* The problem
In the entries that follow, repeat exactly the lines from the one that has "Ana Sayfa (33, 167)" through the one that has "Show more (225, 1520)", but omit pictures.

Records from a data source
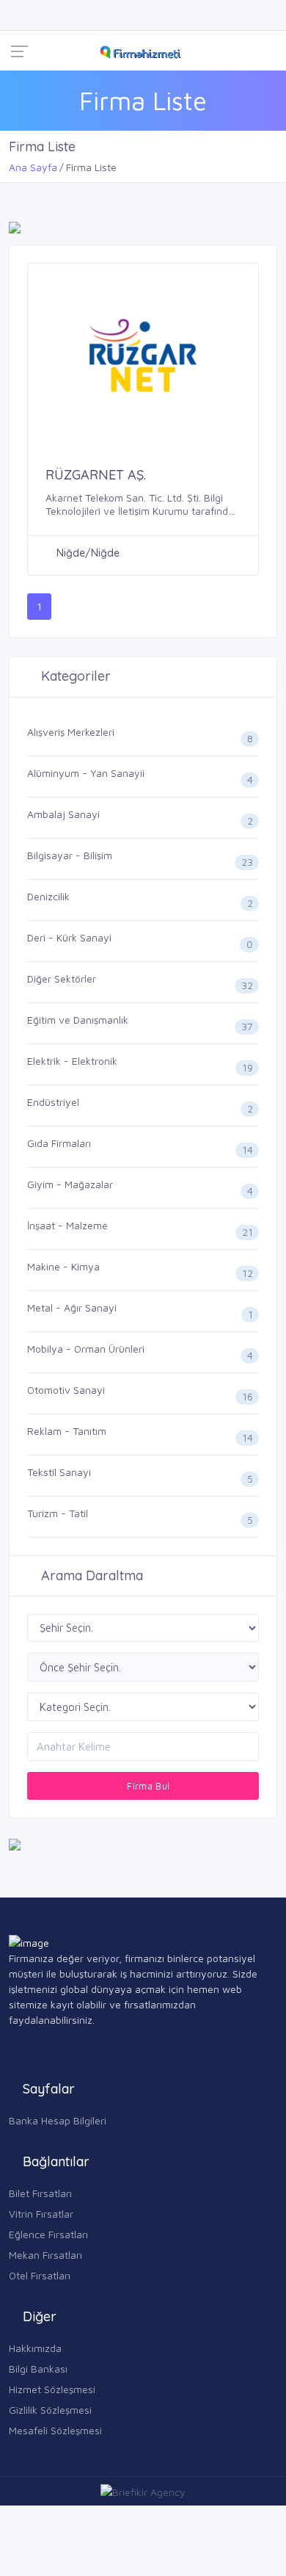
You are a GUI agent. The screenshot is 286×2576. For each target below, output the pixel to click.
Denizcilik (48, 896)
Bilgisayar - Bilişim (69, 855)
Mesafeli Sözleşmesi (55, 2430)
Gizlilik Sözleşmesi (50, 2409)
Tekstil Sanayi (59, 1472)
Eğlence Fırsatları (48, 2234)
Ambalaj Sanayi (63, 814)
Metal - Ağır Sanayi (72, 1307)
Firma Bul (147, 1786)
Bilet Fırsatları (40, 2193)
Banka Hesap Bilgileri (57, 2120)
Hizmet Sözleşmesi (52, 2389)
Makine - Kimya (63, 1266)
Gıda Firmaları (59, 1143)
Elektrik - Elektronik (72, 1060)
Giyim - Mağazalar (70, 1184)
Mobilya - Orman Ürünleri (85, 1348)
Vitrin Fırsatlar (41, 2213)
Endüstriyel (53, 1102)
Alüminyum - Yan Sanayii (85, 773)
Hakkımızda (35, 2348)
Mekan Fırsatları (45, 2254)
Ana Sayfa (33, 167)
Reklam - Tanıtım (66, 1431)
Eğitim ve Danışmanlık (77, 1019)
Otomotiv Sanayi (66, 1389)
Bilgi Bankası (38, 2368)
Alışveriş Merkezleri (70, 732)
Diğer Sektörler (61, 978)
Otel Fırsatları (39, 2275)
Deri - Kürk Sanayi (69, 937)
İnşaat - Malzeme (67, 1225)
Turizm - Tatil (57, 1513)
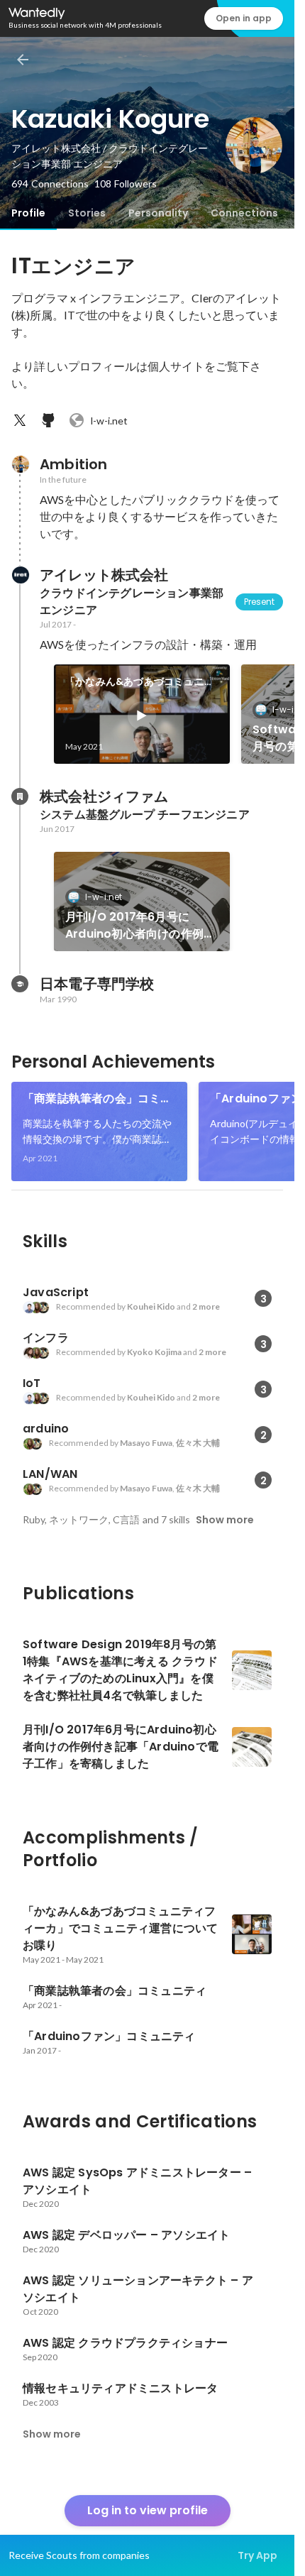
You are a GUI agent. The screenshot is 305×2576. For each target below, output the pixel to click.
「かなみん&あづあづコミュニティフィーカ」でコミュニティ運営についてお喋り (140, 682)
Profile (28, 213)
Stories (87, 213)
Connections (244, 213)
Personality (158, 213)
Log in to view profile (147, 2510)
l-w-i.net (109, 421)
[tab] (28, 213)
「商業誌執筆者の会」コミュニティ (97, 1098)
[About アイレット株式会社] (19, 575)
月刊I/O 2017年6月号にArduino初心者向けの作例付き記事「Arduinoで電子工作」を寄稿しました (140, 926)
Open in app (244, 18)
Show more (225, 1520)
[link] (142, 714)
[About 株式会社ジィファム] (19, 796)
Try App (257, 2555)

* Result of this exercise
Ana Sayfa (33, 167)
Reklam - Tanıtım (66, 1431)
Eğitim ve Danışmanlık (77, 1019)
Otomotiv Sanayi (66, 1389)
Bilgi Bankası (38, 2368)
Alışveriş Merkezleri (70, 732)
Diğer Sektörler (61, 978)
Otel Fırsatları (39, 2275)
Deri - Kürk Sanayi (69, 937)
İnşaat - Malzeme (67, 1225)
Turizm - Tatil (57, 1513)
You are a GUI agent. The screenshot is 305×2576. For each target below, output the pixel to click.
「かなみん&あづあづコミュニティフィーカ」でコミュニティ運営についてお喋り (140, 682)
Profile (28, 213)
Stories (87, 213)
Connections (244, 213)
Personality (158, 213)
Log in to view profile (147, 2510)
l-w-i.net (109, 421)
[tab] (28, 213)
「商業誌執筆者の会」コミュニティ (97, 1098)
[About アイレット株式会社] (19, 575)
月刊I/O 2017年6月号にArduino初心者向けの作例付き記事「Arduinoで電子工作」を寄稿しました (140, 926)
Open in app (244, 18)
Show more (225, 1520)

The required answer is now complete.